A Year of Testing Has Cooled Security Teams' Enthusiasm for AI-Run Hacking Drills
Companies that hoped AI could fully replace human security testers have pulled back sharply. New data shows only 9% still trust fully automated systems — down from nearly a third just twelve months ago.

Key points
- The share of organisations willing to rely entirely on AI-powered penetration testing — structured drills where security experts try to break into their own systems to find weaknesses before criminals do — fell from 29% in 2025 to just 9% in 2026, according to a June 25 report by Cobalt, a security-testing firm.
- 78% of companies reported that automated security tools missed serious vulnerabilities — flaws bad enough to let attackers cause real damage — during assessments.
- Microsoft patched 206 unique software flaws in its June 2026 monthly security update, a record number, with AI tools credited for finding many of them.

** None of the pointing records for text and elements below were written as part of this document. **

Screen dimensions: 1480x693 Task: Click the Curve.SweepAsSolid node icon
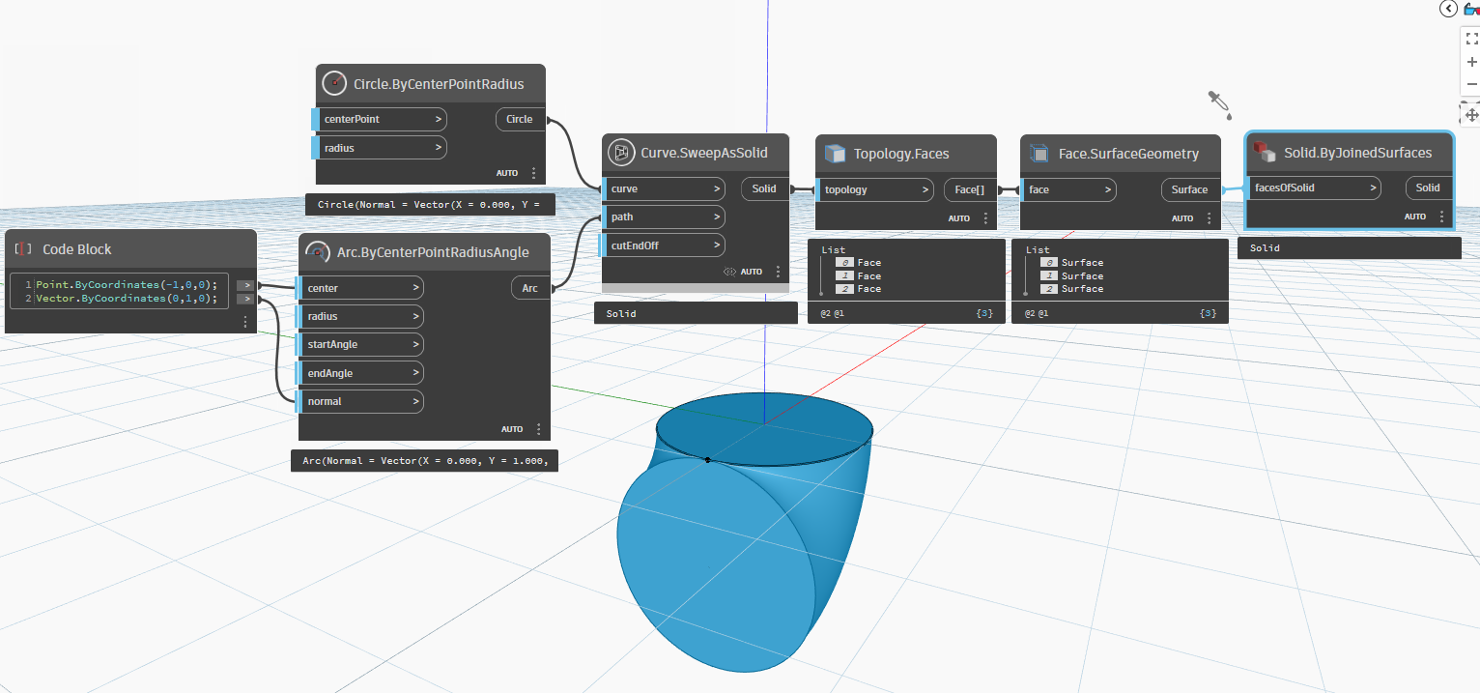620,153
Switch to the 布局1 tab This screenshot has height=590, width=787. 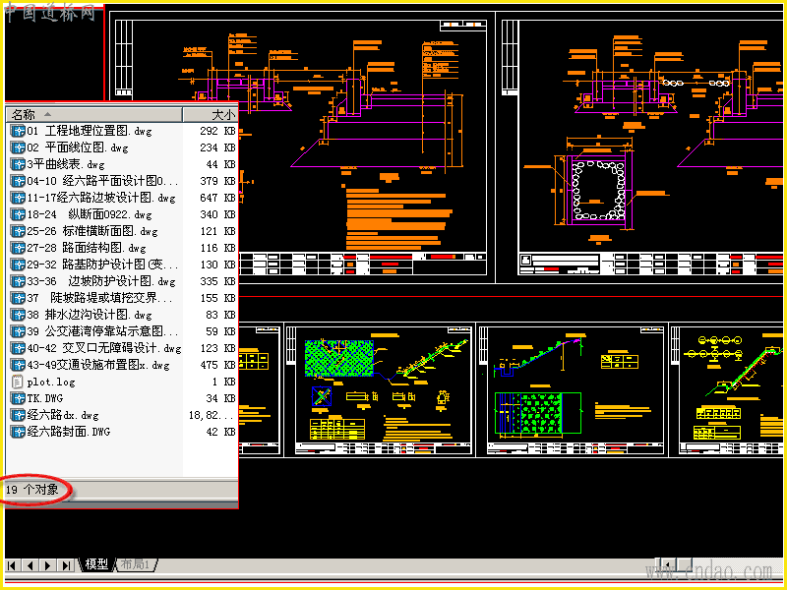tap(136, 564)
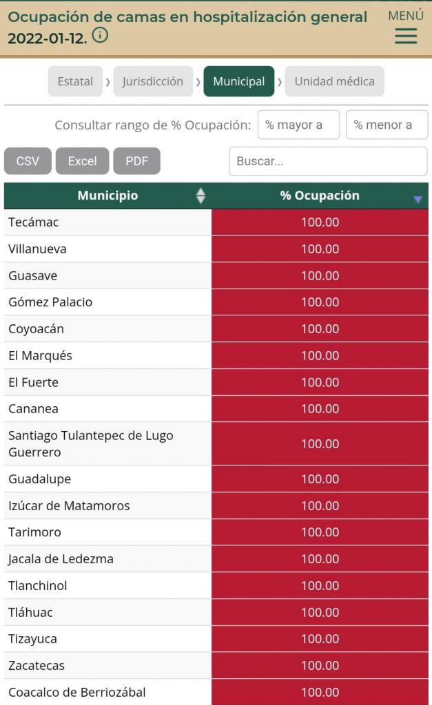Image resolution: width=432 pixels, height=705 pixels.
Task: Click the sort indicator in the table header
Action: (x=200, y=196)
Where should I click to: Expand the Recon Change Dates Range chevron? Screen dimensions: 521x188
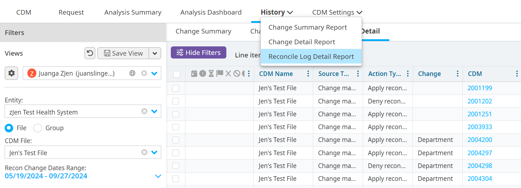pyautogui.click(x=158, y=176)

- Vulnerabilities are being reported at a rate 46% higher than analysts predicted, according to a June 2026 analysis by the Forum of Incident Response and Security Teams (FIRST).
- HackerOne, a firm that runs bug-bounty programmes — competitions where independent researchers earn money for finding security flaws — temporarily paused one such programme because the flood of AI-generated submissions overwhelmed its staff.
One year ago, roughly three in ten security professionals believed that AI could handle their organisation's penetration testing entirely on its own. Penetration testing — often called "pen testing" — is when trained experts deliberately try to break into a company's own systems, mimicking what a real criminal would do, so weaknesses can be fixed before anyone malicious finds them.
That confidence has collapsed.
A report published on June 25 by Cobalt, a firm that sells penetration-testing services, found the share of organisations prepared to trust fully autonomous AI systems with this job dropped from 29% to 9% in a single year. The vast majority now want a human expert involved at every meaningful step.
Why did confidence drop so fast?
The short answer: AI security tools kept missing things that mattered. Nearly four in five companies — 78%, according to Cobalt — found that automated tools produced false negatives, meaning the software looked at a real, serious flaw and reported that everything was fine.
That is a costly kind of mistake. A missed vulnerability is an open door.
At the same time, the tools generated enormous volumes of output, burying security teams in data. "A human expert is needed to decide whether a lead is worth pursuing," said Derek Rush, a senior consultant at offensive-security firm Bishop Fox. Without that judgment, teams are left chasing noise while genuine risks go unaddressed.
Costs compounded the frustration. AI-powered security services bill by usage, and those bills have proven difficult to predict — a pattern security leaders have watched play out in other parts of their organisations too.
Gunter Ollmann, chief technology officer at Cobalt, said chief information security officers — the executives responsible for an organisation's overall security posture — spent the past two years under board pressure to adopt AI everywhere. Now, with a year of real-world results in hand, many have grown cautious.
The problem is partly self-inflicted. AI-assisted programmers are writing more code, faster. More code means more places for flaws to hide. FIRST analysts calculated that new vulnerabilities are being reported at a rate 46% above last year's forecasts — and Microsoft's record-breaking June 2026 update, which patched 206 separate flaws, illustrated exactly where that trend leads. AI found many of those flaws. Human engineers then had to verify each one.
That verification step is now the chokepoint.
"The constraint is no longer discovery; it is the human capacity to verify, coordinate, and patch," FIRST analysts Jerry Gamblin and Eireann Leverett wrote in their assessment.
The emerging consensus, echoed by Cobalt, Bishop Fox, and HackerOne alike, is that AI works best as a tireless first-pass assistant — scanning broadly and continuously — while experienced humans handle the judgment calls. Full autonomy, for now, remains out of reach.
For ordinary people, the practical implication is straightforward: the organisations holding your data are under growing pressure to find and fix security gaps faster than ever. Ask the services you use whether they conduct regular independent security testing — and whether humans are in the loop when the results come back.